Exercise requirements =
A: From the article on cancelled operations, copy the part that opens with the words containing "Cancelled elective operations" and closes with "period in 2014-15.".
B: Extend the article on cancelled operations, starting after its last sentence.

(Supplied passage begins)

Cancelled elective operations were at their highest for a decade in the first three months of this year.

The latest NHS figures show that in the quarter ending 31 March, 23,180 operations were cancelled at the last minute for non-clinical reasons, compared to 20,464 in the same period in 2014-15.

Of these cancellations, 1849 (8%) were not treated within 28 days of the cancelled operation, although this represents a proportionate decrease from the same period last year, when 1787 (8.7%) were not treated within 28 days.

Katherine Murphy, chief executive of the Patients Association, said: “For many patients the wait to receive surgery can be both frustrating and daunting. In addition, many patients will have made arrangements, such as child-care, which have to be changed. It is crucial that the waiting time and operation reschedule standards are adhered to. Furthermore, patients must be made aware of their right to these limits under the NHS Constitution.

“The fact that the number of cancelled operations has hit a 10-year high is alarming. For years we have seen patients bearing the brunt of the NHS cuts and we are now seeing the true devastation of the NHS reforms. Waiting times for treatment, test results, access to treatments and medicines have all been affected. The evidence now suggests that patients who need operations are also suffering too because of cuts.

“These are not just statistics, these are people’s lives and delayed operations can impede a patient’s quality of life. We urge the Department of Health to ensure that services are properly resourced and managed so they can provide the care that patients need.”

(Supplied passage ends)
(Listed entries begins)

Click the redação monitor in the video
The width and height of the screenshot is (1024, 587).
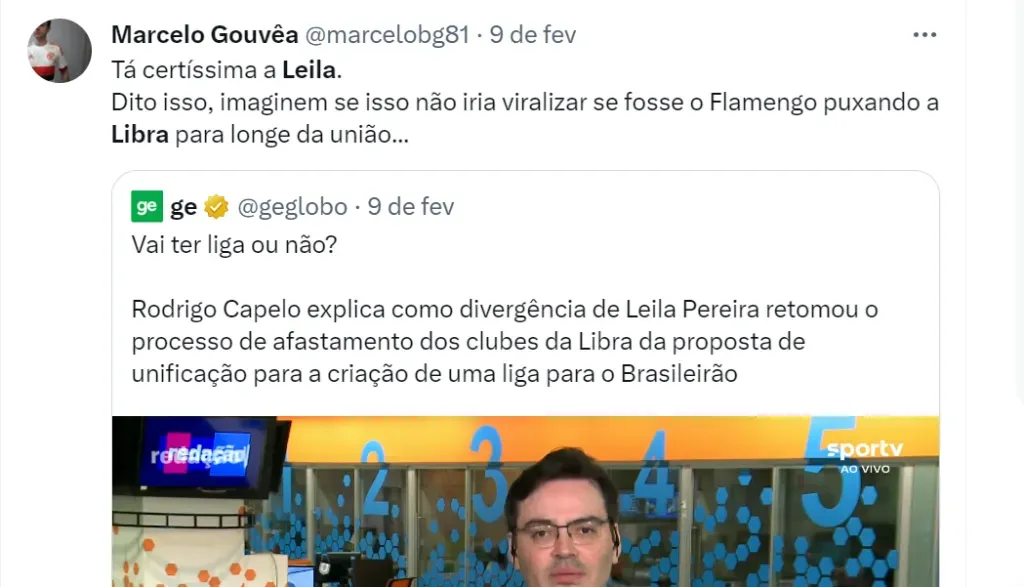(202, 456)
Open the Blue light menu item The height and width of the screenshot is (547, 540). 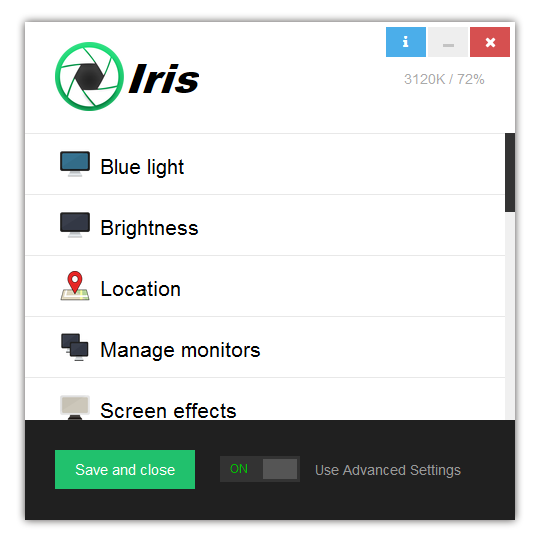265,164
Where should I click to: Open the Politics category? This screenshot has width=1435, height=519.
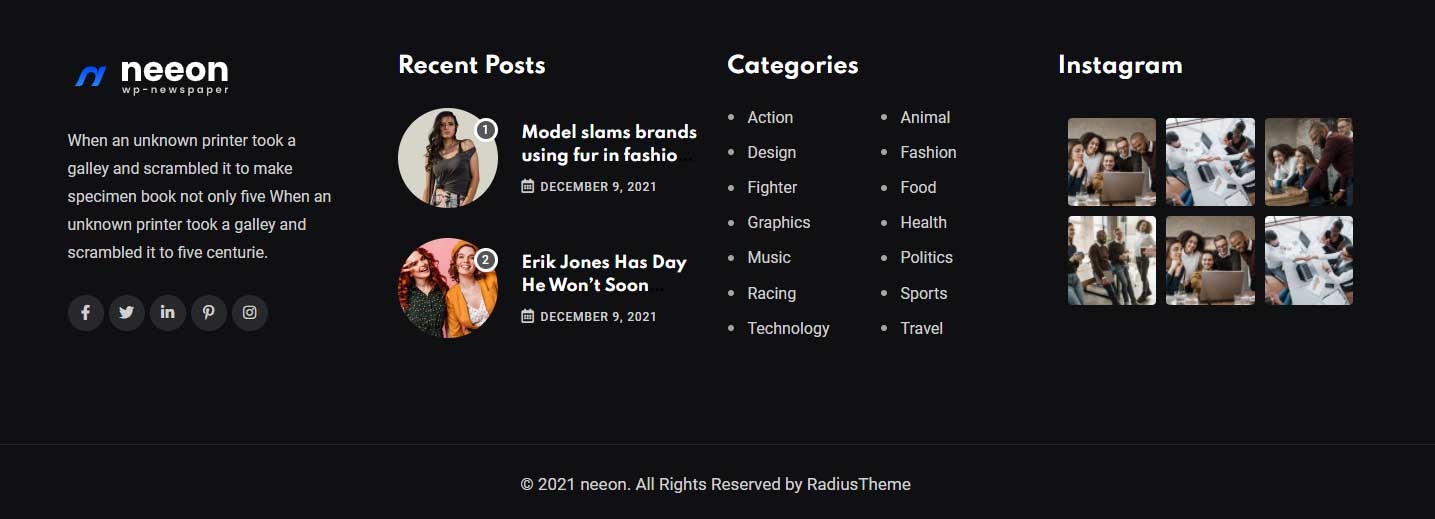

(Listed entries ends)

Outputs for the tasks =
A:
Cancelled elective operations were at their highest for a decade in the first three months of this year.

The latest NHS figures show that in the quarter ending 31 March, 23,180 operations were cancelled at the last minute for non-clinical reasons, compared to 20,464 in the same period in 2014-15.

B:
But an NHS England spokesperson blamed the figures on the effects of the junior doctors’ strikes, saying: "Hospitals should continue to ensure that every effort is made to reschedule cancelled operations as soon as possible, but we can clearly see the effects of delayed care and industrial action hampering their ability to do so towards the end of the year.”

However, Clare Marx, president of the Royal College of Surgeons, said: "There are likely to be a number of factors behind this rise that government and the NHS need to continue to tackle including pressures in emergency departments, staffing shortages, and lack of bed availability due to rising delayed transfers of care. Industrial action may not have helped but the underlying causes are likely to be more strongly related to the broader pressures the NHS faces."

Junior doctors are currently in talks with the government in a bid to resolve the contract dispute that led to the strikes.

More NHS performance figures, released last week, show that the number of patients not being seen within four hours of admission to A&E is also at an all-time high for the third month in a row.